Will Crypto's Resilience Against Macro Headwinds Continue? Recent Golden Crosses Suggest Yes
The challenges faced by the cryptocurrency market are not new, and US stocks have been struggling since the start of the month, with the S&P 500 experiencing a decline of approximately 1.5%. However, despite these macroeconomic headwinds, cryptocurrencies have demonstrated significant resilience recently, with Bitcoin still up around 2.6%.
This resilience can be attributed to a growing list of technical and on-chain indicators that have turned bullish for big cryptocurrencies like Bitcoin in recent weeks. One such bullish signal that has garnered a lot of attention from investors is Bitcoin's current "golden cross," which occurs when the 50-day moving average (DMA) crosses above the 200-day moving average.
Bitcoin has experienced only seven golden crosses in the past ten years, and some analysts view this event as a good purchase signal. The 50-day and 200-day SMAs are technical indicators widely followed by investors, and a golden cross may result in increased buying pressure within the Bitcoin market if it entices more buyers to enter.
However, the success rate of golden crosses as a Bitcoin buy signal is mixed. While some investors consider it in their trading decisions, it is not a guaranteed buy signal. If an investor had bought Bitcoin during each of the previous seven golden crosses and held the investment for 90 days, they would have made a profit four times out of seven. The profit margin varied between 10-80% significantly. One time out of seven, the investor would have broken even, and on two occasions, they would have incurred losses of 20% and 45%.

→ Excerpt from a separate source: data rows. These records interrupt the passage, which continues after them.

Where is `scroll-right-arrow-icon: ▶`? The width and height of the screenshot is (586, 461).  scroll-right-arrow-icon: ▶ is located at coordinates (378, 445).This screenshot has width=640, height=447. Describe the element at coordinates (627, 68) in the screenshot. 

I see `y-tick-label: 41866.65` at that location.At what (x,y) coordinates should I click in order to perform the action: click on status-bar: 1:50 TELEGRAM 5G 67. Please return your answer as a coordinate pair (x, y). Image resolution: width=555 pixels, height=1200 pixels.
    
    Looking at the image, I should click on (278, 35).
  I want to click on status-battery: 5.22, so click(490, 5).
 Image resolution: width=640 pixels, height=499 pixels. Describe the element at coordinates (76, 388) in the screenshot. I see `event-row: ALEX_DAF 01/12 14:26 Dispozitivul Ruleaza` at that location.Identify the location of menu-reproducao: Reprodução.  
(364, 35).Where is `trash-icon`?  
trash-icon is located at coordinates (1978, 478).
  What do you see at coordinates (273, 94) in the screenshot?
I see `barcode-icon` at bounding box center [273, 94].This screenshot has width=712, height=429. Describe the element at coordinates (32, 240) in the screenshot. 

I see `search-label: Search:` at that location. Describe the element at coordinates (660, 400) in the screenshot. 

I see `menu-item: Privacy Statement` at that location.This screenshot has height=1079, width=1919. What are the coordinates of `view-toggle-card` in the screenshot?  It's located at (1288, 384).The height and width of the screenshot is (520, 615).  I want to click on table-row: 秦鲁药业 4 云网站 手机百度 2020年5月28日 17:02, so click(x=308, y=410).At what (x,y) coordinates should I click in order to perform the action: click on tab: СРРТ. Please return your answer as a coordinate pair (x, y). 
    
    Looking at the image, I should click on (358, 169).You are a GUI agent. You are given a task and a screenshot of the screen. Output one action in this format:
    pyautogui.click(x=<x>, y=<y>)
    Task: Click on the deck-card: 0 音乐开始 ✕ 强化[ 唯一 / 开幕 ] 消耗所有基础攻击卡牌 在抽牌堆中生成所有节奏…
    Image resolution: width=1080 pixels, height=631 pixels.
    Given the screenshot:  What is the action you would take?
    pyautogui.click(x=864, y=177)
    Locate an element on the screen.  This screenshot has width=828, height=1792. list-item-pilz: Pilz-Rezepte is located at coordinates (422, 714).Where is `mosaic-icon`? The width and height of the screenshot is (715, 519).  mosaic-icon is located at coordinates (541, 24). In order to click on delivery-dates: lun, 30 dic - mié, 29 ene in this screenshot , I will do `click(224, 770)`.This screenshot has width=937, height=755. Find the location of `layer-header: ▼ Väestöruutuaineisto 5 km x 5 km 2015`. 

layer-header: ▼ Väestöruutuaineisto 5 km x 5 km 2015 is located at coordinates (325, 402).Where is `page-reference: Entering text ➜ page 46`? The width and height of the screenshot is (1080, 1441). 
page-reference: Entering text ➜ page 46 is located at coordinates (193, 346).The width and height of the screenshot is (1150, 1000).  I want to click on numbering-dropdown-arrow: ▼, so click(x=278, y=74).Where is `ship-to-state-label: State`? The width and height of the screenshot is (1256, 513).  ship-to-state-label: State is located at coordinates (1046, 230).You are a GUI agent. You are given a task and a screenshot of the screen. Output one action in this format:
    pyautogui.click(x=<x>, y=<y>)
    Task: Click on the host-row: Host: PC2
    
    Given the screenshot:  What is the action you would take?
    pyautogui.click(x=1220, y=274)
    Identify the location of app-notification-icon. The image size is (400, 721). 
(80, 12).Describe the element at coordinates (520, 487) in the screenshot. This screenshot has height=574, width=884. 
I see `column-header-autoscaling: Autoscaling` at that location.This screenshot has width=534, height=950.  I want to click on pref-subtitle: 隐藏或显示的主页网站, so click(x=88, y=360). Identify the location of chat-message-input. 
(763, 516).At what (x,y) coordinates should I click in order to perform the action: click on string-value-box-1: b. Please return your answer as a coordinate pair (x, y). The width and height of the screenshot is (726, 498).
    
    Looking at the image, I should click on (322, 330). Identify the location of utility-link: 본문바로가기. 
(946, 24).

If you had held Bitcoin for a year after each of the last seven golden crosses, you would have been up five out of seven times. However, the magnitude of these gains varied widely, ranging from 25% to 400%. The two instances in which you would have experienced losses occurred during the severe bear markets of 2014 to early 2015 and late 2021 to late 2022.
Nevertheless, the results are more optimistic if you refine the buy signal to only purchase when a golden cross occurs after the 50-Day SMA has been below the 200-Day SMA for a prolonged period. In particular, if you bought and held for 365 days after July 2015, October 2015, and April 2019 golden crosses, you would have earned returns of roughly 130%, 120%, and 25%, respectively.
The most recent golden cross also happened after a prolonged period in which the 50-Day SMA was beneath the 200-Day SMA, which is similar to the previous bullish scenarios. Based on past trends, a 100% gain in the next year is possible, which implies that Bitcoin could reach the mid-$40,000s in early 2024.